Heat up the heavy cream until lukewarm, be careful if the cream is too hot, the yeast won't rise.
Pour lukewarm cream into the bowl of a stand mixer fitted with a dough hook attachment. Sprinkle yeast and 1 tsp sugar on top of the milk. Give it a stir with a spoon and allow it to sit for 5 minutes. The mixture should be frothy after 5 minutes. If that isn't the case, start over with new yeast.
With the stand mixer running on low speed, add flour, sugar, vanilla extract, lemon zest, 2 eggs and 1 egg white. Save the egg yolk for brushing the bread before baking.
Knead for 5 minutes until a soft and only slightly sticky dough forms that pulls away from the sides of the bowl. If the dough is too sticky to handle, add a little bit more flour, start with 1 Tbsp.

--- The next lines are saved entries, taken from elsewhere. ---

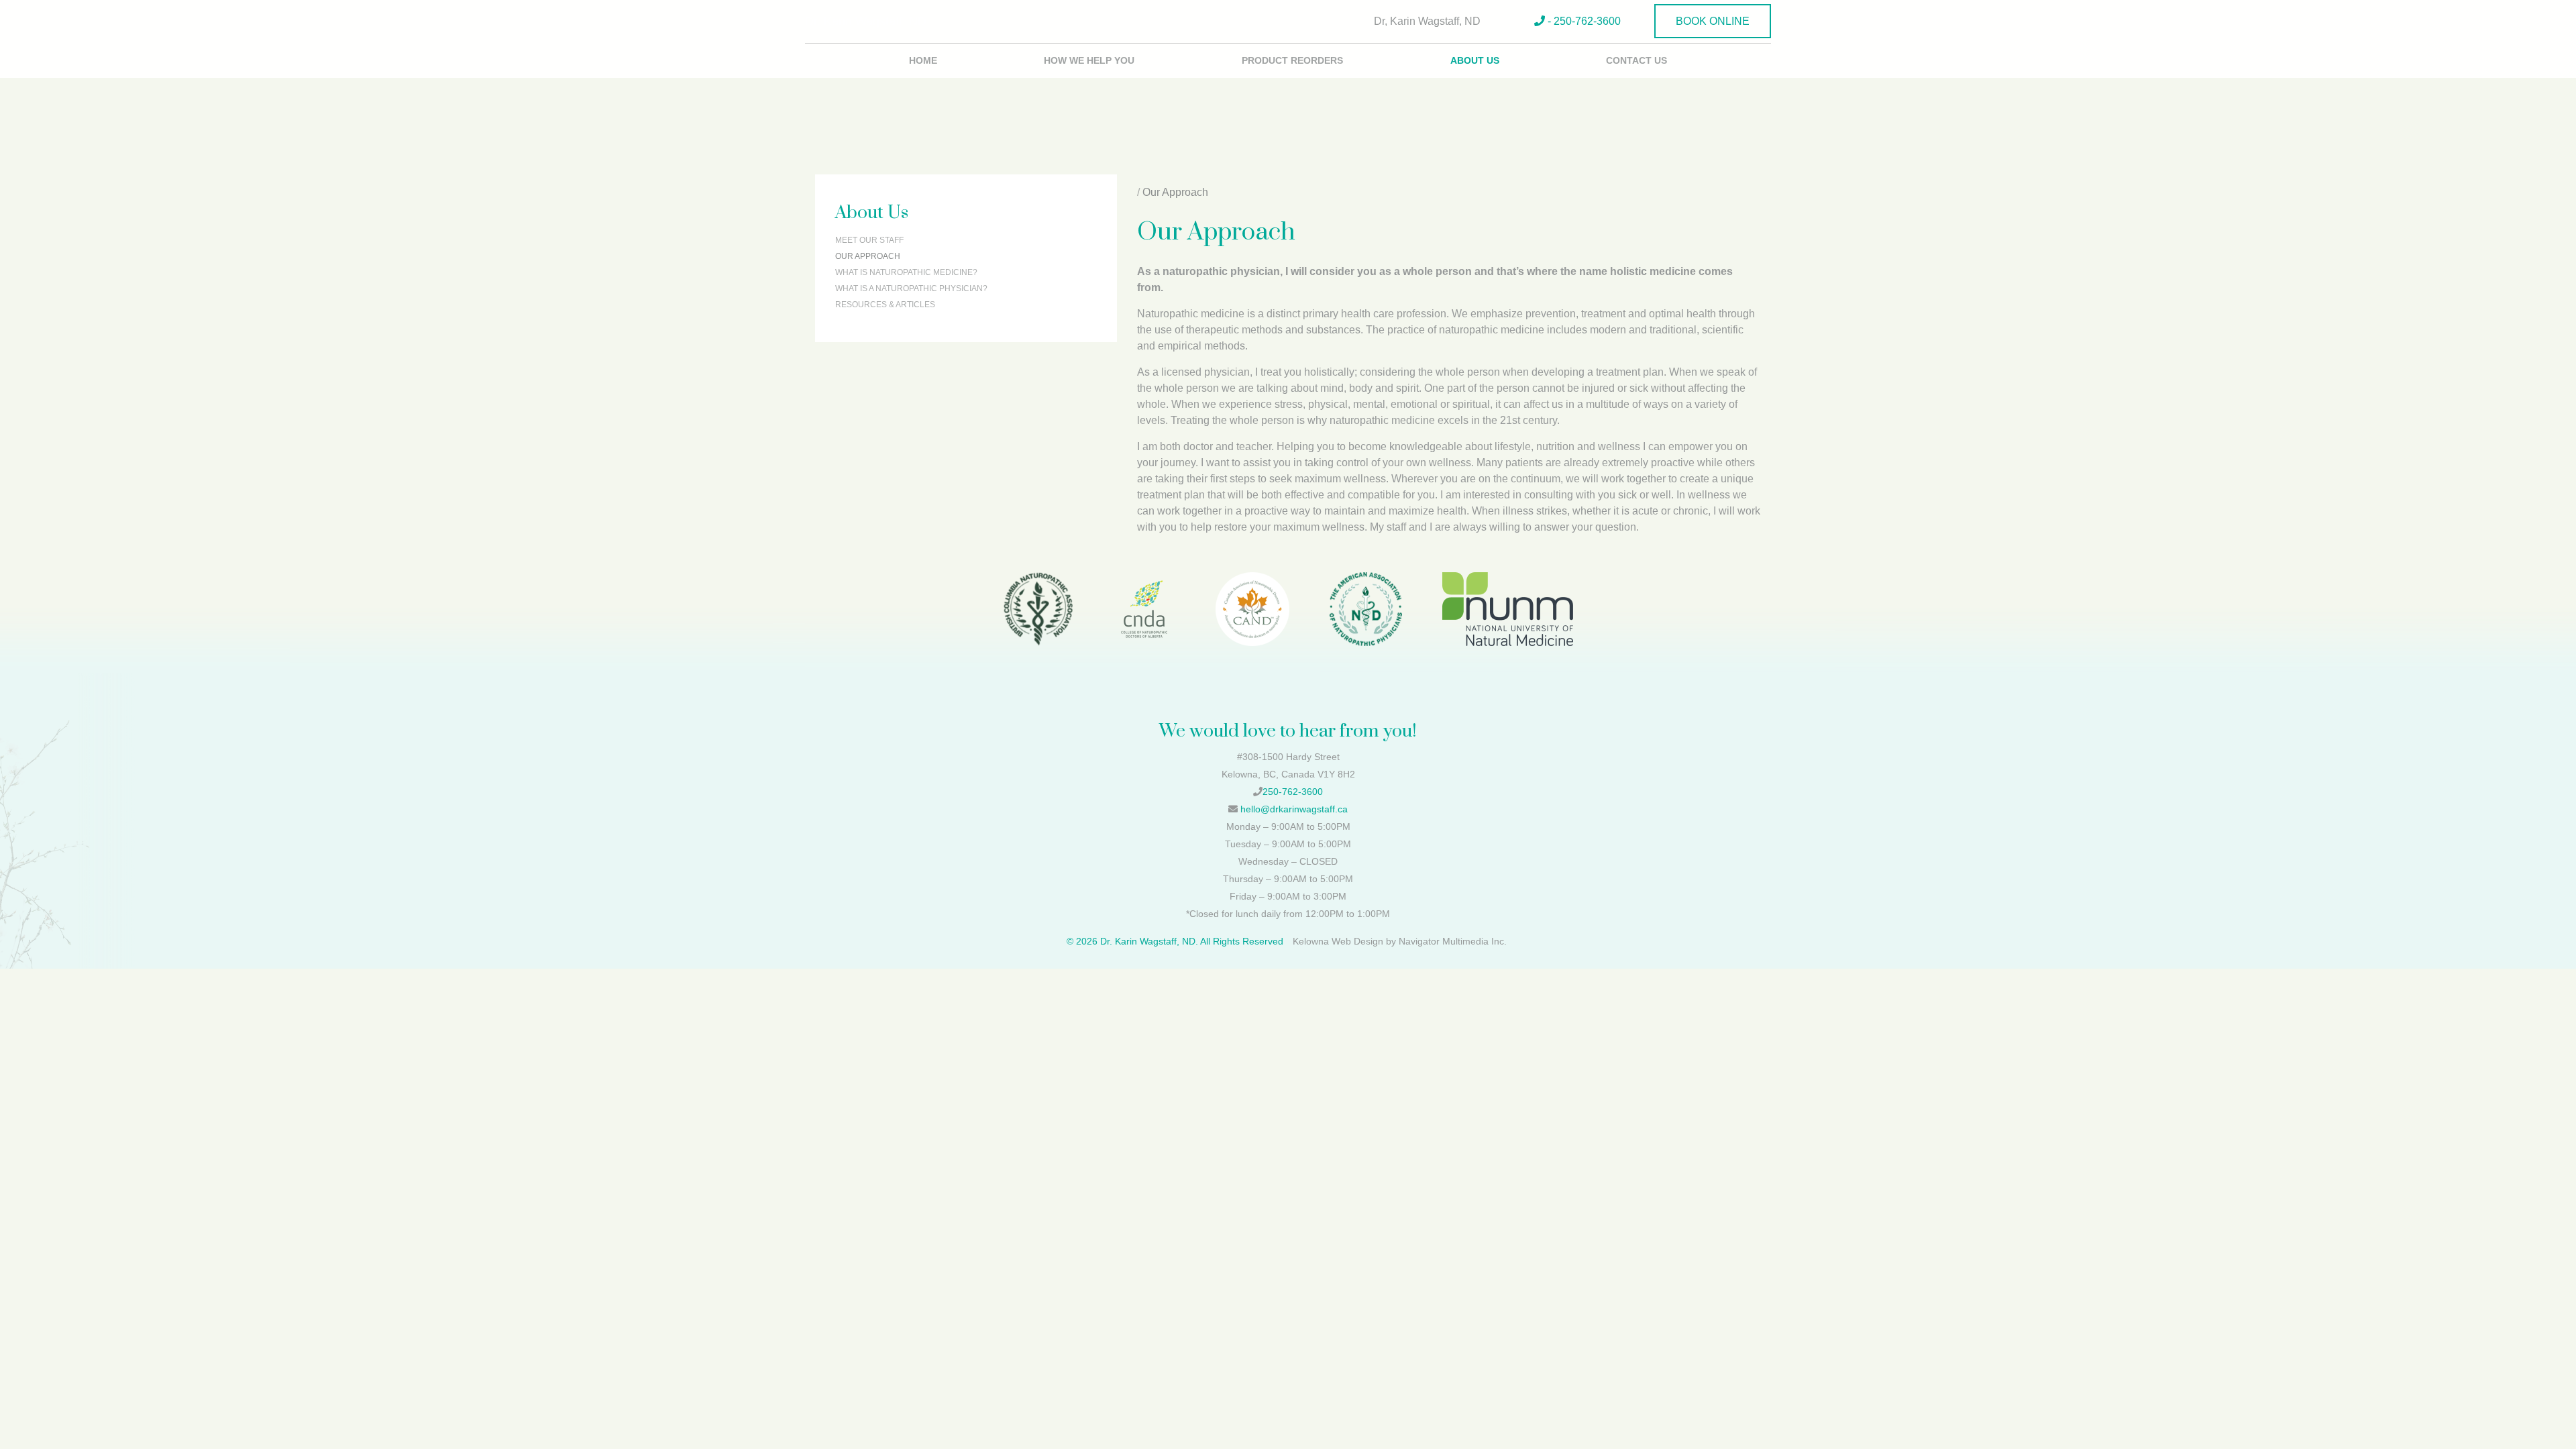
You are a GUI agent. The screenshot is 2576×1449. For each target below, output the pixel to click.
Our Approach (867, 256)
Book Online (1713, 21)
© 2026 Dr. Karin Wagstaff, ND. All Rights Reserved (1175, 941)
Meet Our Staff (869, 240)
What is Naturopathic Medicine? (906, 272)
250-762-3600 (1293, 791)
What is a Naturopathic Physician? (911, 288)
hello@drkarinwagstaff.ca (1294, 809)
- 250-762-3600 (1583, 21)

Form the dough into a ball and place it in a greased bowl. Turn the dough to coat all sides and cover the bowl with plastic wrap. Place the bowl in a warm environment to rise until doubled, about 1–2 hours.
Once the dough has doubled in size, turn it out onto a lightly floured surface. Shortly, knead the dough to release the air bubbles. Divide the dough into 4 equal pieces and shape each of them into a 12-inch-long rope. Grease a baking pan (or line it with parchment paper) and place the ropes side by side.
Punch the upper ends of the ropes together. You have rope 1,2,3 and 4. We start with rope 4 and place it over rope 3, under rope 2 and over rope 1. Now you repeat this with rope 3: Over rope 2, under rope 1 and over rope 4. Repeat this process until all the ropes are braided together. Punch the ends of the bread together.
Cover the bread with cling film and let it rise in a warm environment while you preheat the oven to 350°F (177°C).
Combine the remaining egg yolk and 2 tbsp heavy cream and brush the bread with it. Bake it for 25 minutes or until golden brown. Transfer the bread to a cooling rack.